PDF from photocopy; Taubman Medical Library, University of Michigan.

To the Editor of the Pharmaceutical Journal.

Sir,--I shall be obliged if you will allow me, in reply to an observation in the last number of your journal, to state that the resemblance between the inhaler of Mr. Jeffreys, and that I have introduced for the vapour of ether, is not a coincidence, but is the result of my previous acquaintance with the former, and approval of it; and that I have never failed to mention the circumstance when saying or writing anything about the apparatus. The first notice of it in print appeared simultaneously in two medical journals, and contained the following words: "The instrument which Mr. Ferguson, of Smithfield, was making for him, was on the plan of the inhaler of Mr.
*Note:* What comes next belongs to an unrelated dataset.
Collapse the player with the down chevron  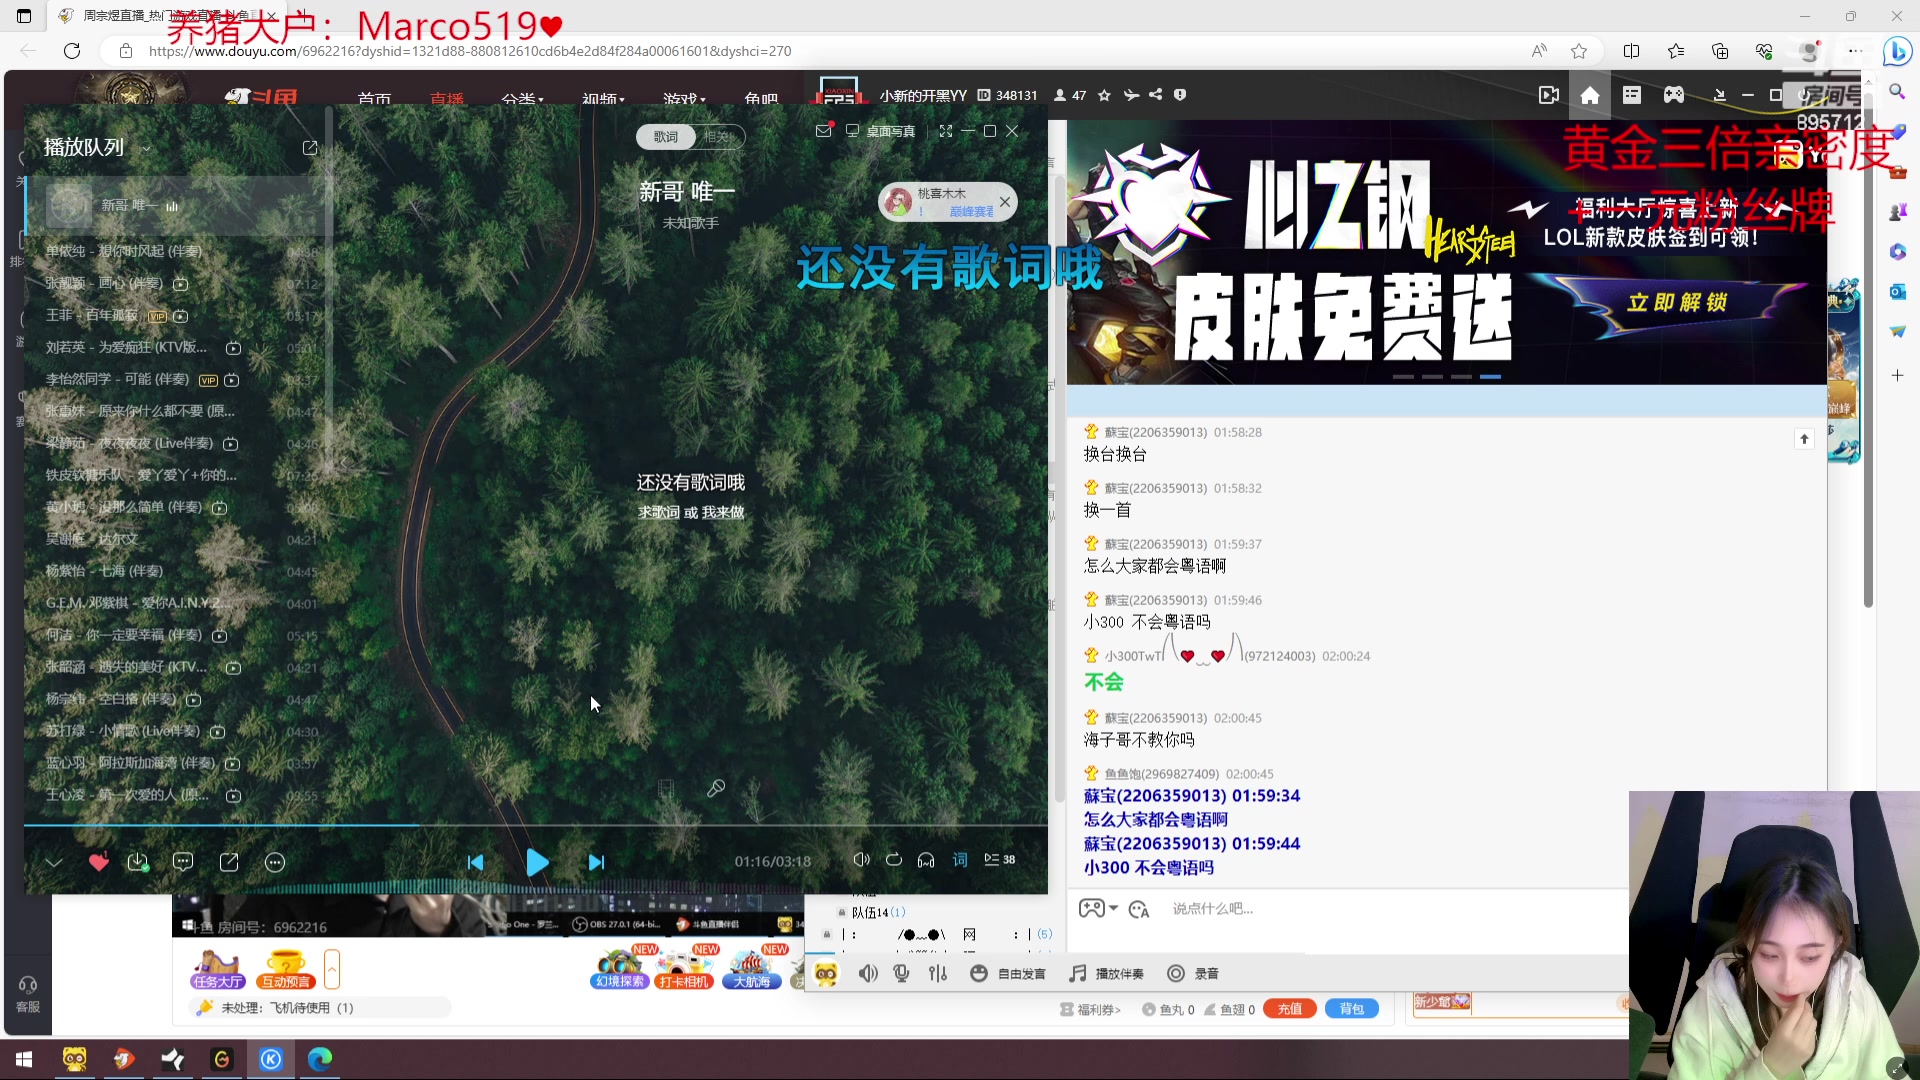tap(53, 861)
Jeffreys, with some alterations and additions." (Med. Gaz. Jan. 22, p. 156, and Lancet, Jan. 23, p. 99.)

The object of the apparatus is to regulate the proportion of vapour in the air by regulating the temperature; and to effect this, I take advantage of the capacity for caloric which there is in two or three pints of water, and of the conducting power of metal of which the instrument is formed. The form I have adopted, is a matter of detail to enlarge the surface of ether exposed to the air.
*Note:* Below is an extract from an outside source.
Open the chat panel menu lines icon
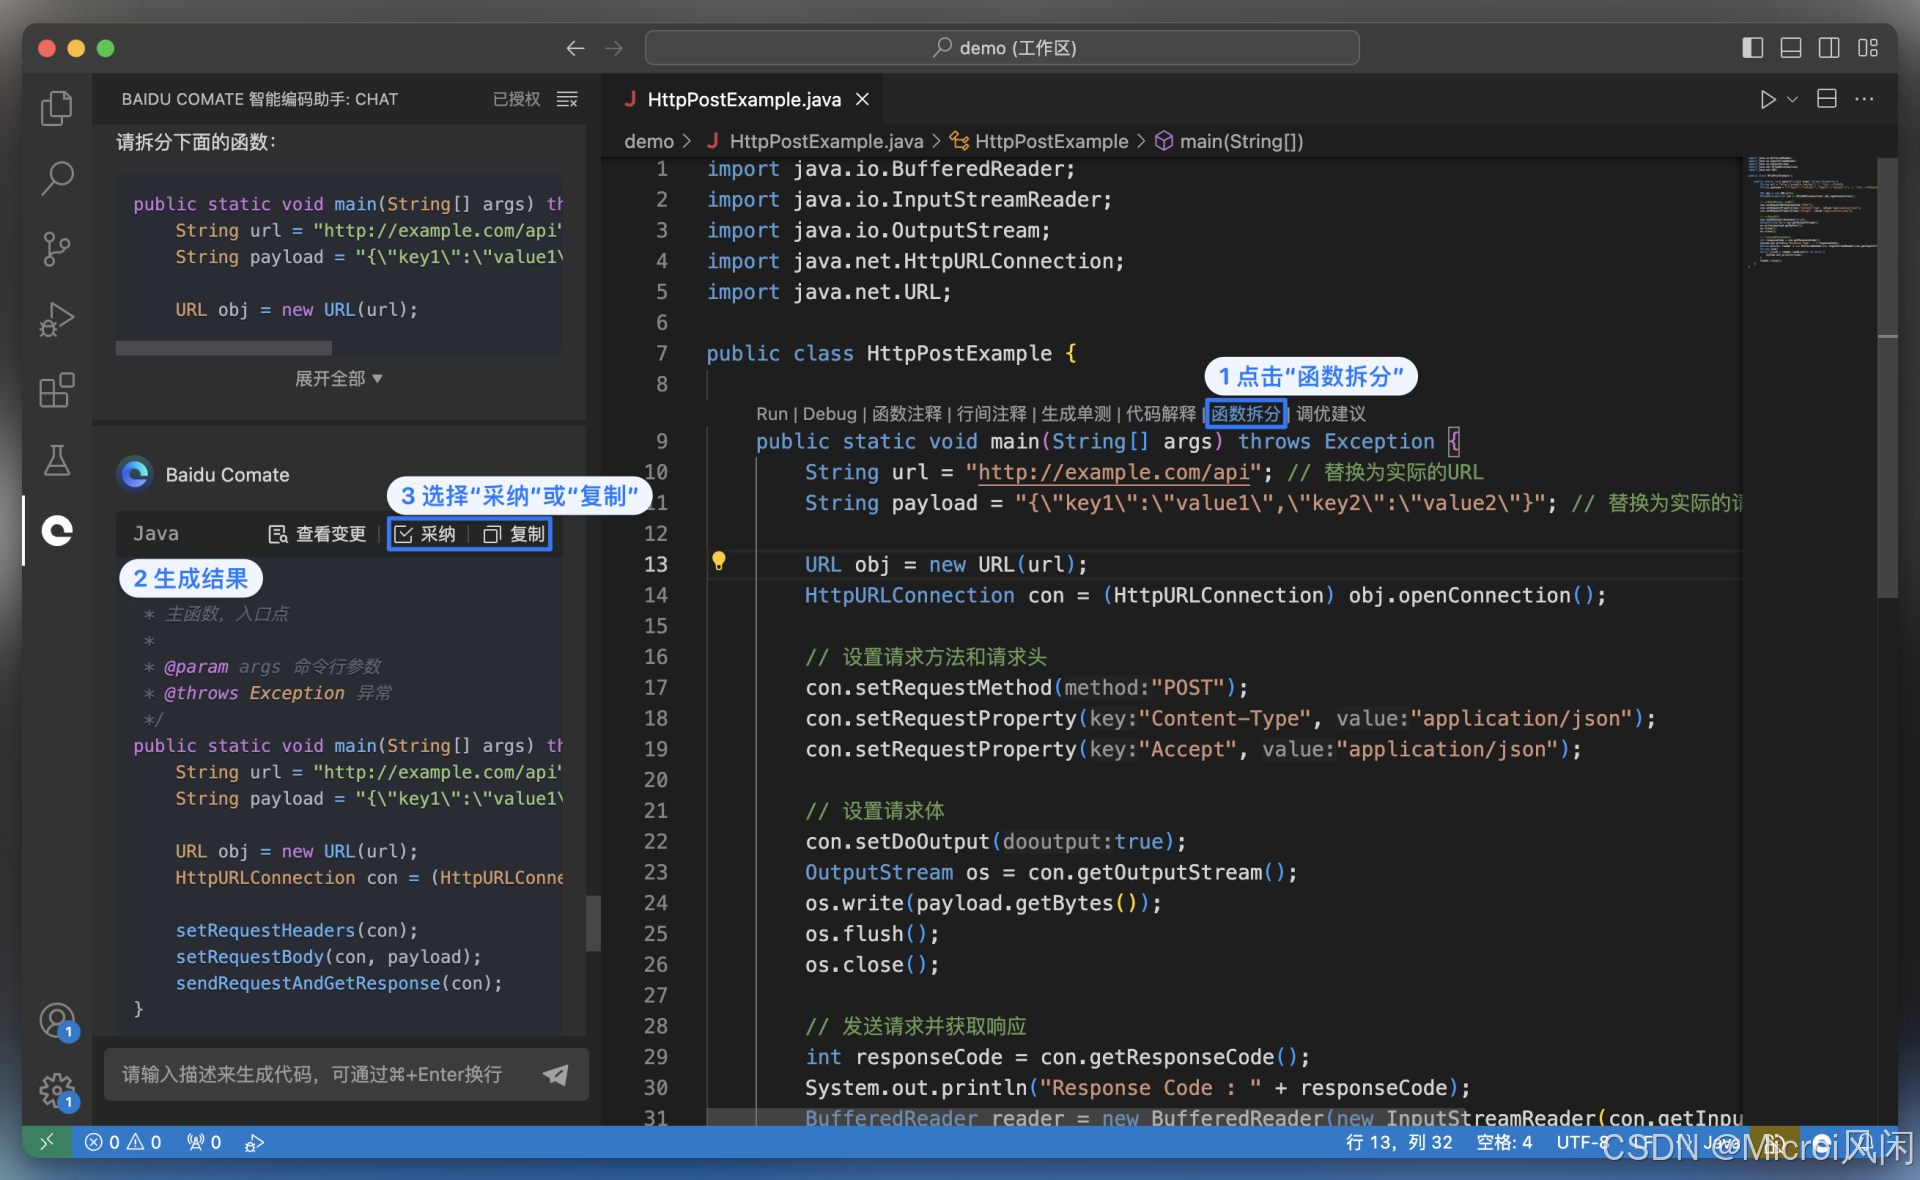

The table you honoured me by publishing in the February number, is correct for ether, which is not free from alcohol, and boils at 104°. To make it correct for washed ether, which boils at 100° four degrees must be deducted; for instance, for 40° read 36°, and so on, and for washed ether deprived of its water by potash, and boiling at 98°, six [474/475] degrees must be deducted. As I have stated elsewhere, I made us in constructing that table, of the formula for the elastic force of the vapour of ether, by Dr. Ure, in his paper on Heat, in the Philosophical Transactions for 1818; having ascertained by experiments, that it could be used with correctness for that purpose.

I remain, Sir, your obedient servant,

John Snow, M.D.

54, Frith Street, Soho, March 5th, 1847.

[We regret the observation we made last month, which, from Dr. Snow's statement, appears to have been erroneous.--Ed.]